Copy the rows word for word, from the very first one through the line containing "The height and", including that line. Leave out the pictures.

═══ Data to use

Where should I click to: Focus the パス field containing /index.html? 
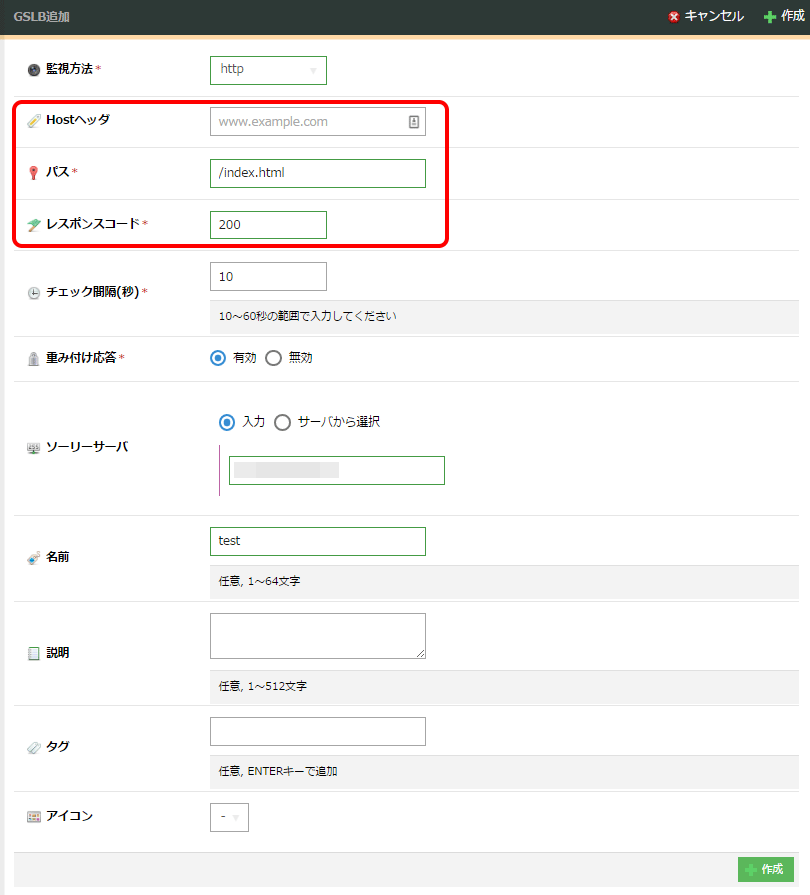pyautogui.click(x=317, y=173)
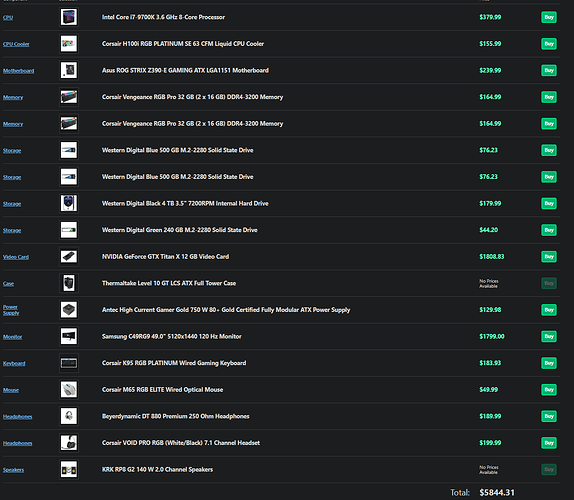
Task: Open the Antec power supply thumbnail
Action: coord(68,310)
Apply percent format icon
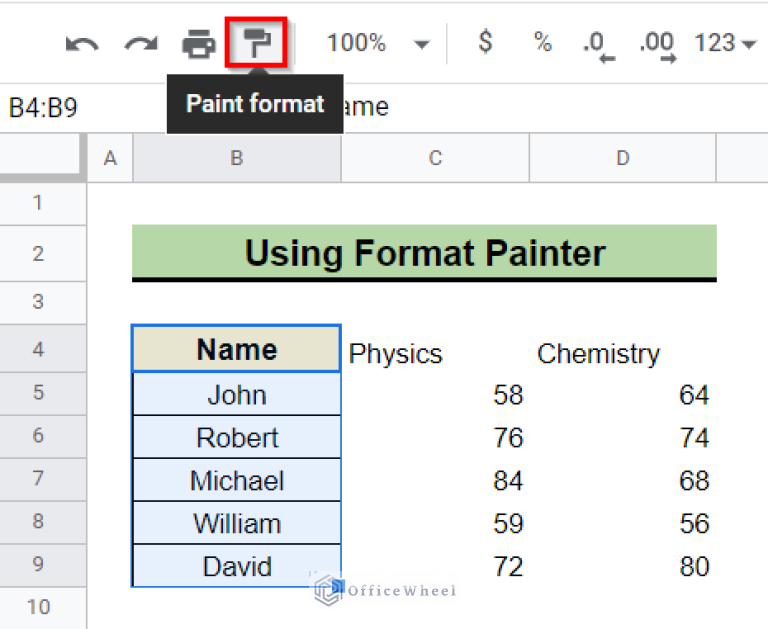The height and width of the screenshot is (629, 768). point(542,43)
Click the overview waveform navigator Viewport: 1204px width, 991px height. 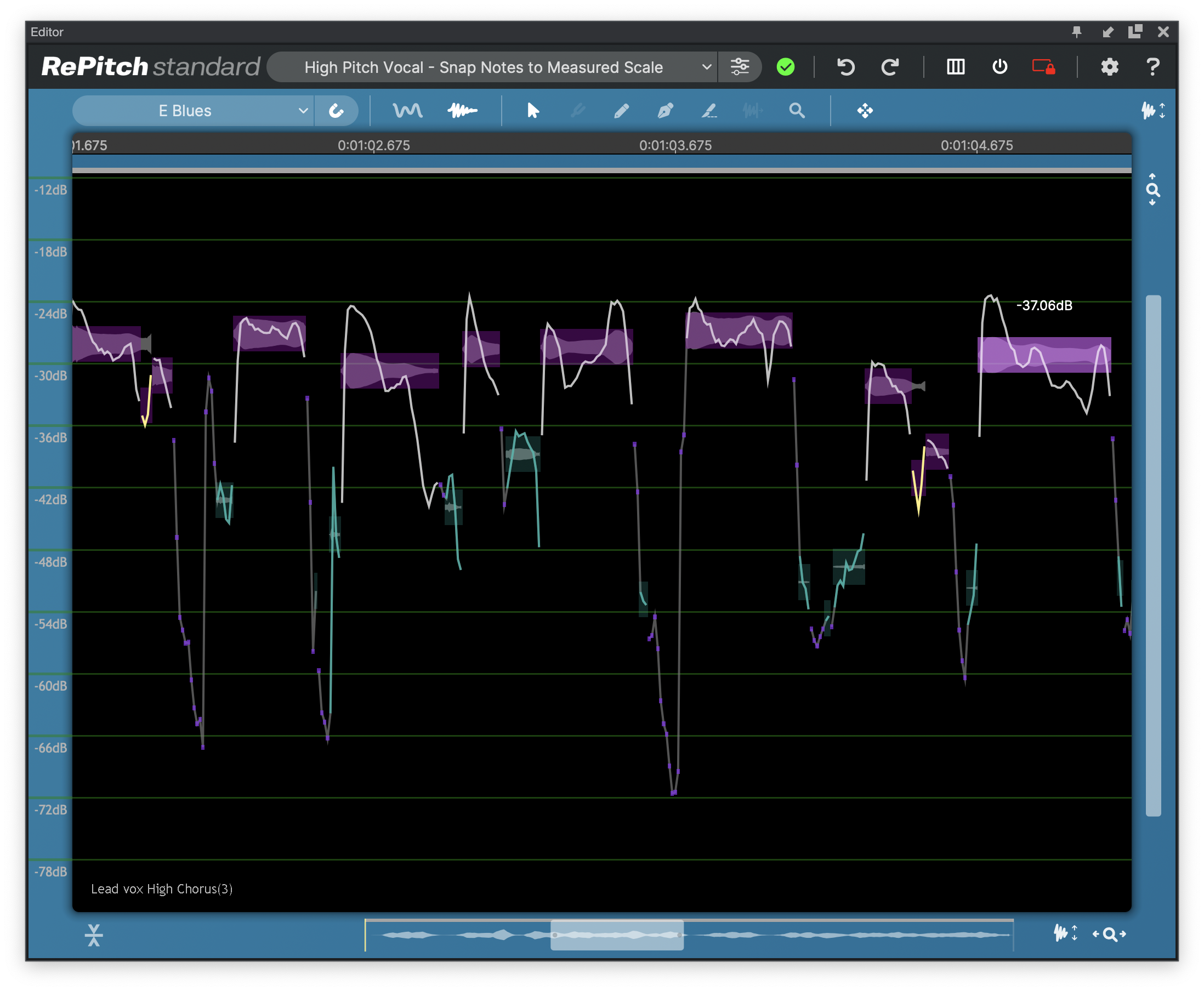click(617, 935)
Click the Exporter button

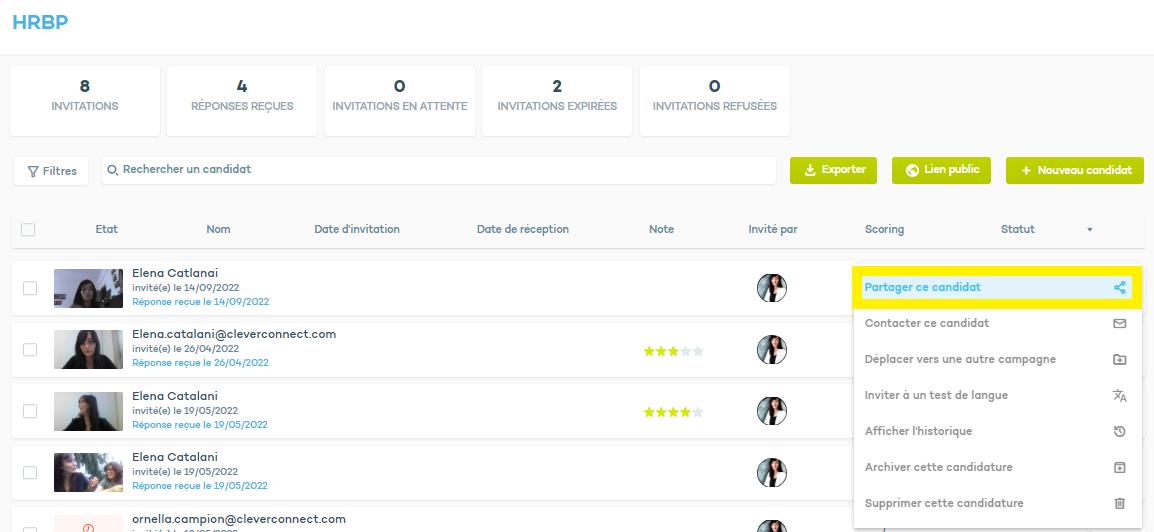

══════

__Written answer__
Where should I click to: Focus the パス field containing /index.html? 
pyautogui.click(x=317, y=173)
Task: Open the Antec power supply thumbnail
Action: coord(68,310)
Apply percent format icon
The height and width of the screenshot is (629, 768). point(542,43)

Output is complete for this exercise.